6. Portant sur la délivrance des catégories de cartes de séjour temporaire prévues par les dispositions auxquelles il renvoie, l'article L. 435-1 n'institue pas une catégorie de titres de séjour distincte mais est relatif aux conditions dans lesquelles les étrangers peuvent être admis à séjourner en France soit au titre de la vie privée et familiale, soit au titre d'une activité salariée. Il fixe ainsi, notamment, les conditions dans lesquelles les étrangers peuvent être admis à séjourner en France au titre d'une activité salariée. Dès lors que l'article 3 de l'accord franco-tunisien prévoit la délivrance de titres de séjour au titre d'une activité salariée, un ressortissant tunisien souhaitant obtenir un titre de séjour au titre d'une telle activité ne peut utilement invoquer les dispositions de l'article L. 435-1 à l'appui d'une demande d'admission au séjour sur le territoire national, s'agissant d'un point déjà traité par l'accord franco-tunisien, au sens de l'article 11 de cet accord. Toutefois, si l'accord franco-tunisien ne prévoit pas, pour sa part, de semblables modalités d'admission exceptionnelle au séjour, il y a lieu d'observer que ses stipulations n'interdisent pas au préfet de délivrer un titre de séjour à un ressortissant tunisien qui ne remplit pas l'ensemble des conditions auxquelles est subordonnée sa délivrance de plein droit. Il appartient au préfet, dans l'exercice du pouvoir discrétionnaire dont il dispose sur ce point, d'apprécier, en fonction de l'ensemble des éléments de la situation personnelle de l'intéressé, l'opportunité d'une mesure de régularisation.

7. Si le requérant a présenté une demande d'autorisation de travail le 10 décembre 2018 pour un poste de manutentionnaire, et que la DIRECCTE a émis un avis favorable à cette demande le 17 octobre 2019, M. C... ne peut utilement soutenir que le préfet des Bouches-du-Rhône était seul compétent pour lui délivrer une telle autorisation de travail, dès lors qu'il a présenté une demande d'admission exceptionnelle au séjour par le travail, et qu'il ne remplissait pas en tout état de cause les conditions posées par l'article 3 de l'accord franco-tunisien pour se voir délivrer un titre de séjour portant la mention " salarié " . Par ailleurs, le préfet des Bouches-du-Rhône n'était pas davantage tenu de suivre l'avis de la DIRECCTE. En outre, s'il ressort des pièces du dossier que M. C... justifie être entré régulièrement en France le 1er juin 2013 sous couvert d'un visa de tourisme, il n'établit pas, par les pièces qu'il produit, une résidence habituelle sur le territoire français, en particulier au titre des années 2013 à 2017. En outre, l'appelant n'établit avoir travaillé qu'à compter du 10 janvier 2018, soit une durée de deux ans seulement à la date de la décision attaquée. Dans ces conditions, le préfet n'a pas commis d'erreur manifeste d'appréciation dans l'exercice de son pouvoir de régularisation en rejetant la demande de titre de séjour de M. C...

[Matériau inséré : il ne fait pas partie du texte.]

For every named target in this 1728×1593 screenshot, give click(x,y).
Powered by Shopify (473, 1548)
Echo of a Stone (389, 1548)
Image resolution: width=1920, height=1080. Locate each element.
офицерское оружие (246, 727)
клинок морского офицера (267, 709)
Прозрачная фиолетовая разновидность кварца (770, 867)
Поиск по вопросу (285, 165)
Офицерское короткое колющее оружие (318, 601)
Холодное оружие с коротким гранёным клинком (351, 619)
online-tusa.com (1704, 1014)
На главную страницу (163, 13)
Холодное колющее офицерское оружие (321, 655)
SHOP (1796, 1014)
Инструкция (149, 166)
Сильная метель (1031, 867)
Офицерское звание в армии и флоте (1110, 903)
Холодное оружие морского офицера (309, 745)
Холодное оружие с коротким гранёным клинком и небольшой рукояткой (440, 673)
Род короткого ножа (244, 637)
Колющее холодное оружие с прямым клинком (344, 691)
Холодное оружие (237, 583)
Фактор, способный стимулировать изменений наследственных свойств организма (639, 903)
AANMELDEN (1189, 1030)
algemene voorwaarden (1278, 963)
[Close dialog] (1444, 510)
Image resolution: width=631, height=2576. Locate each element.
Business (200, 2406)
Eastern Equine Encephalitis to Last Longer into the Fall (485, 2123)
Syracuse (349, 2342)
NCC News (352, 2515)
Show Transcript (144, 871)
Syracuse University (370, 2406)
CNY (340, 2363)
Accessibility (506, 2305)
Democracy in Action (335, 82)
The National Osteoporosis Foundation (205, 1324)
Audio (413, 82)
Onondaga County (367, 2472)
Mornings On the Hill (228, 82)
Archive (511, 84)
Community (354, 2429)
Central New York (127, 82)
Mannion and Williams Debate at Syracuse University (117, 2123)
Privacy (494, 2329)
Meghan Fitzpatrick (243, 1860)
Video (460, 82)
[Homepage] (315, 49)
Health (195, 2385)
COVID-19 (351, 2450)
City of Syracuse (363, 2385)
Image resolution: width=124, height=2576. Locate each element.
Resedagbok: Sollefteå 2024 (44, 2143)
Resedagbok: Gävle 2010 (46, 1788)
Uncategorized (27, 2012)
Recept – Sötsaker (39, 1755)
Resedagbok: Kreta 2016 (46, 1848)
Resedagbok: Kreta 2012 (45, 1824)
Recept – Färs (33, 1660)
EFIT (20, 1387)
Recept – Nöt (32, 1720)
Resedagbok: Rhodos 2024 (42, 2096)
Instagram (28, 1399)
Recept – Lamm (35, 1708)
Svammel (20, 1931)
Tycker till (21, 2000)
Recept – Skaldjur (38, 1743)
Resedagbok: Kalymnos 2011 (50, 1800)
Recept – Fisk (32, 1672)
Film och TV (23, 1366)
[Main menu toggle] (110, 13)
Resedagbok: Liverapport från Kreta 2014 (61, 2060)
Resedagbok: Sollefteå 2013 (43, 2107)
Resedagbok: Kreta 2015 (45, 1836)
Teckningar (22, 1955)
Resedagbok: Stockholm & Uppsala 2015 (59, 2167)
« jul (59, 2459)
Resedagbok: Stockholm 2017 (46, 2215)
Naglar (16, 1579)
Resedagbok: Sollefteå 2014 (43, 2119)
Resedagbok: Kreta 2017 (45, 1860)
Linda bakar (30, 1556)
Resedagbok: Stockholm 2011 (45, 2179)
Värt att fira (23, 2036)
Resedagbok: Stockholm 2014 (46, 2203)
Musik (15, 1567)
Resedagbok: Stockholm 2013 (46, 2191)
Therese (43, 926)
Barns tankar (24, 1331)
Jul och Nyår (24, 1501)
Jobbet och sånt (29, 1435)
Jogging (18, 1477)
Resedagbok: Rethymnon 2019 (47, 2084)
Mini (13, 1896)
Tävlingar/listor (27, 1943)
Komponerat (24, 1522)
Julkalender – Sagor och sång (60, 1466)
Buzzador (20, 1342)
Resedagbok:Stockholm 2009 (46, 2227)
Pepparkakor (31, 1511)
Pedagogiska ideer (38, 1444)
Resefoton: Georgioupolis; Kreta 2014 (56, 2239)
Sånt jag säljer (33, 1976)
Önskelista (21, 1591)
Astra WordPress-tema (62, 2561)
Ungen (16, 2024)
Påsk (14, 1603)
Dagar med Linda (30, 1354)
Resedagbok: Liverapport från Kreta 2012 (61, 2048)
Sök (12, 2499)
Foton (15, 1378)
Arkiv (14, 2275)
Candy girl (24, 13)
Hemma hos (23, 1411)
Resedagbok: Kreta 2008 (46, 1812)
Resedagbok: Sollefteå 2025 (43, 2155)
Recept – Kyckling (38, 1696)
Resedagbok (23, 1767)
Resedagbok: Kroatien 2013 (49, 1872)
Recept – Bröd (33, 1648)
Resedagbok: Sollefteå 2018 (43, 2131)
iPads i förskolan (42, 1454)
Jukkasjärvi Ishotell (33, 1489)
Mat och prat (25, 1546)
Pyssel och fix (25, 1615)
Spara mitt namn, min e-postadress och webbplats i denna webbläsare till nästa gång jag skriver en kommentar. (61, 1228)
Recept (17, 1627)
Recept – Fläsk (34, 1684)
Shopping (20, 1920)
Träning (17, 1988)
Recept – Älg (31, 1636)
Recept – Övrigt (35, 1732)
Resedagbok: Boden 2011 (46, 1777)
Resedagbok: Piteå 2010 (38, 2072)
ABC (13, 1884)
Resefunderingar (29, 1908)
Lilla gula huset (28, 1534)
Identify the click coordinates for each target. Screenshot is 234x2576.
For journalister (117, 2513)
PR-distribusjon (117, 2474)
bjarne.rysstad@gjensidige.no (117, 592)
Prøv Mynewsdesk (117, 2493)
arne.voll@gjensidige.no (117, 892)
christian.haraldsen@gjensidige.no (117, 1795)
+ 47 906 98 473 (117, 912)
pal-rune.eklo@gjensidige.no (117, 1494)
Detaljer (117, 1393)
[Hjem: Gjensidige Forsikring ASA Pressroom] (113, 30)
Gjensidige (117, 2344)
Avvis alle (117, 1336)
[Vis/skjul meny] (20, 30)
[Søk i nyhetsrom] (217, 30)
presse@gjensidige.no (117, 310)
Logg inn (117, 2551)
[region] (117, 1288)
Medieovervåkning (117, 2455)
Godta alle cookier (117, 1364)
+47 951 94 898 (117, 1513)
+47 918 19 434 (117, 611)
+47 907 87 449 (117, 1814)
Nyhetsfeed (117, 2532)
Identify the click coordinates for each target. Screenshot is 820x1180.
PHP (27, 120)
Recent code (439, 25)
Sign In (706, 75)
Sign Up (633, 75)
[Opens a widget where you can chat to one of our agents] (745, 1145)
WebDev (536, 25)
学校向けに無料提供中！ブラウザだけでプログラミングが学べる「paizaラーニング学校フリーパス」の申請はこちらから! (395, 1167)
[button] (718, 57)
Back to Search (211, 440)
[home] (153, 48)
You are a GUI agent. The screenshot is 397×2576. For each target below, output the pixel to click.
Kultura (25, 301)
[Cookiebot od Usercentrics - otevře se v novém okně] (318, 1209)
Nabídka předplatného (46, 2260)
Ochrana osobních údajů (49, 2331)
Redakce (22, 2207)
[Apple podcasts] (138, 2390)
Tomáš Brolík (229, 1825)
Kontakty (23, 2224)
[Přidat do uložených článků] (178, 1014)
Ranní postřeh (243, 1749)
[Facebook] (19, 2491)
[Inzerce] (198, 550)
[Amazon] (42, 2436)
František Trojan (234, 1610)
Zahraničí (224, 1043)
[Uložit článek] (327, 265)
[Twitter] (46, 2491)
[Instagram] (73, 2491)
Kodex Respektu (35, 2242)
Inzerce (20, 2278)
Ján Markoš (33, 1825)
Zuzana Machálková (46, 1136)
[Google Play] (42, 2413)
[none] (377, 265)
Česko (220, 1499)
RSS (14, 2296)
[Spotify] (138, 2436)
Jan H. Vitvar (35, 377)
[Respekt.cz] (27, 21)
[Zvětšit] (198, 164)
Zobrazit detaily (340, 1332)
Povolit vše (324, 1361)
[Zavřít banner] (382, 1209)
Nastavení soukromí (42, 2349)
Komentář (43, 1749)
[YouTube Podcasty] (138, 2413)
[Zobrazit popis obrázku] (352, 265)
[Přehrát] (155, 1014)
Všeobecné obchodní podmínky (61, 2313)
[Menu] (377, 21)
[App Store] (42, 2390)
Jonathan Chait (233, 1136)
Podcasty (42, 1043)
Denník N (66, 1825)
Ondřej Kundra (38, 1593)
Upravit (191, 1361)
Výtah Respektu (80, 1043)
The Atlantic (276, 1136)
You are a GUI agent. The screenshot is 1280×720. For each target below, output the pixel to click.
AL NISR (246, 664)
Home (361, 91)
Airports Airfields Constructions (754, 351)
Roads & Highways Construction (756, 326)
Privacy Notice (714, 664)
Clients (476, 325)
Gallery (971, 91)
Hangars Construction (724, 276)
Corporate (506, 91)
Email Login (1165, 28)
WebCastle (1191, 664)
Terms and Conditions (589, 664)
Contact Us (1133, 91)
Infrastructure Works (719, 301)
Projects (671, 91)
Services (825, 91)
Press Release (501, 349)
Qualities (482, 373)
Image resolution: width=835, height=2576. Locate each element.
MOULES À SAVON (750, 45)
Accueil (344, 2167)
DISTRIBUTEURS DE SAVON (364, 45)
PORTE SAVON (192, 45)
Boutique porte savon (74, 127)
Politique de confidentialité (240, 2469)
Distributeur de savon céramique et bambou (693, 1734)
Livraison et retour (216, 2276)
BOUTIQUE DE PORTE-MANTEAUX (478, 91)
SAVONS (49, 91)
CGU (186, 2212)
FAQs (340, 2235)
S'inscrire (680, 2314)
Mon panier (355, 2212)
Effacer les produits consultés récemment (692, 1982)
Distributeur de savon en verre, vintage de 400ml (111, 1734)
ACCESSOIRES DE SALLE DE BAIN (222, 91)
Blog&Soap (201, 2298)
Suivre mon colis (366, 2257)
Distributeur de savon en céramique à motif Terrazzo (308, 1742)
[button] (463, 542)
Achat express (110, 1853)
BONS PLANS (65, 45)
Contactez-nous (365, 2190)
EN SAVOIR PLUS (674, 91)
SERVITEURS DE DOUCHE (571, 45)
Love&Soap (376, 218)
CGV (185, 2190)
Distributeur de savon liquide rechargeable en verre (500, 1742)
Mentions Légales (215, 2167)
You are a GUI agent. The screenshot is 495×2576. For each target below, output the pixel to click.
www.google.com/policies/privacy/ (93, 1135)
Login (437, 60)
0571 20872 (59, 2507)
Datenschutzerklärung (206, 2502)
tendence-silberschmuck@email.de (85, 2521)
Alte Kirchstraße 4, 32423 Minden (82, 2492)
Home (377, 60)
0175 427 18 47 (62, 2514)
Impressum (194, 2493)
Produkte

8. En second lieu, aux termes de l'article 8 de la convention européenne de sauvegarde des droits de l'homme et des libertés fondamentales : " 1° Toute personne a droit au respect de sa vie privée et familiale, de son domicile et de sa correspondance ; 2° Il ne peut y avoir ingérence d'une autorité publique dans l'exercice de ce droit que pour autant que cette ingérence est prévue par la loi et qu'elle constitue une mesure qui, dans une société démocratique, est nécessaire à la sécurité nationale, à la sûreté publique, au bien-être économique du pays, à la défense de l'ordre et à la prévention des infractions pénales, à la protection de la santé ou de la morale, ou à la protection des droits et libertés d'autrui. ".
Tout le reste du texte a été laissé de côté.